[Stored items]
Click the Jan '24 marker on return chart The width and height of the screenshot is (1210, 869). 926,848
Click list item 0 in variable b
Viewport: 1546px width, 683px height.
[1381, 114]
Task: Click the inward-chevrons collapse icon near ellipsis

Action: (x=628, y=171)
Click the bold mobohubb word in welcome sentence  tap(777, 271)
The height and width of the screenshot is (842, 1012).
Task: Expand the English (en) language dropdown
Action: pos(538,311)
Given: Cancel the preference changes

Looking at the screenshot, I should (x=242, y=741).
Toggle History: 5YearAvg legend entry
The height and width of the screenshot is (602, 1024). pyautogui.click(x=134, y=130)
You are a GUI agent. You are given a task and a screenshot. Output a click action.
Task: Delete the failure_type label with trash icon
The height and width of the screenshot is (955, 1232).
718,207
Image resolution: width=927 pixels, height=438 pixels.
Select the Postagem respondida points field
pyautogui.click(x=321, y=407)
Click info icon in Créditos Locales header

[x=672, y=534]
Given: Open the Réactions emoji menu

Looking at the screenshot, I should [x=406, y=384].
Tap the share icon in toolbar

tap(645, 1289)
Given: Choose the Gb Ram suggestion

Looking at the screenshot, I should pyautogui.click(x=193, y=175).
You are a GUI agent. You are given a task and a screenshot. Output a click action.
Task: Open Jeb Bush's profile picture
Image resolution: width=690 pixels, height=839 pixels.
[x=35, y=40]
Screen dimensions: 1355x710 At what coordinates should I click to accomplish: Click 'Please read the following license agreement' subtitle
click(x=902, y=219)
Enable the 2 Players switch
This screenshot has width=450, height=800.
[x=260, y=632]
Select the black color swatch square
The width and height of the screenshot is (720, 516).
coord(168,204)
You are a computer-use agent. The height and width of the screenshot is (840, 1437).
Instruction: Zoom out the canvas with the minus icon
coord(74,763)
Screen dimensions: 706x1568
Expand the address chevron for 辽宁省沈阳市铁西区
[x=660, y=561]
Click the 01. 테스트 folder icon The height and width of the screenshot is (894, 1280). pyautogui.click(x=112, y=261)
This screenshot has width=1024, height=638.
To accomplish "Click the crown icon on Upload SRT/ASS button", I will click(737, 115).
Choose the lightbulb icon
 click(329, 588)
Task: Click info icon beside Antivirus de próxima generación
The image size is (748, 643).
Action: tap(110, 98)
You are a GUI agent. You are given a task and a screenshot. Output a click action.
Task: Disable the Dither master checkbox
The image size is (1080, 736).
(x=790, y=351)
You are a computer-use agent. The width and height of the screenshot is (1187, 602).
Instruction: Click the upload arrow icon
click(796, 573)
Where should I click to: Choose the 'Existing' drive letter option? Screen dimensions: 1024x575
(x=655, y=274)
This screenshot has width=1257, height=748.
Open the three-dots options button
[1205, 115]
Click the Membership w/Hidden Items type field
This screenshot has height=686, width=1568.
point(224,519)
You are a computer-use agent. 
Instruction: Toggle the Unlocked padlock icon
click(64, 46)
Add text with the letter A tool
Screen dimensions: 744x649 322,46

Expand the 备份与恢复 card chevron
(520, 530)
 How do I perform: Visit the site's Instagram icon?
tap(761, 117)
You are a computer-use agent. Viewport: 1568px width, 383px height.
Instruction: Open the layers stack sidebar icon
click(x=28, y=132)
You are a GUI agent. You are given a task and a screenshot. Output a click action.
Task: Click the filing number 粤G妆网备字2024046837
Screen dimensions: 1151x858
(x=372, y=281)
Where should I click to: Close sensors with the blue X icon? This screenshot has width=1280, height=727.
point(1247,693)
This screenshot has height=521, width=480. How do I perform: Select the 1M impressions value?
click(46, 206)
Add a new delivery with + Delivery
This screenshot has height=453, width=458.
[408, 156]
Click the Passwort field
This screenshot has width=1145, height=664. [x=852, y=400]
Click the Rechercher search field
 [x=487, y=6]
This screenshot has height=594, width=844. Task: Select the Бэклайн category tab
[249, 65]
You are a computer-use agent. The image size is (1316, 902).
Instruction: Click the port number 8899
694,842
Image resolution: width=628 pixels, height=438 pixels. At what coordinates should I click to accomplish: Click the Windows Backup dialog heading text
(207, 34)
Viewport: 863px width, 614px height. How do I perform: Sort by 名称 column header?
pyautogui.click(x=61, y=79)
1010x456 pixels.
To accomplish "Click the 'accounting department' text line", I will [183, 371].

YOUR GOAL =
Scan the entries above for the string "will" and copy each line containing it.

OUTPUT FOR THIS TASK =
To accomplish "Click the crown icon on Upload SRT/ASS button", I will click(737, 115).
To accomplish "Click the 'accounting department' text line", I will [183, 371].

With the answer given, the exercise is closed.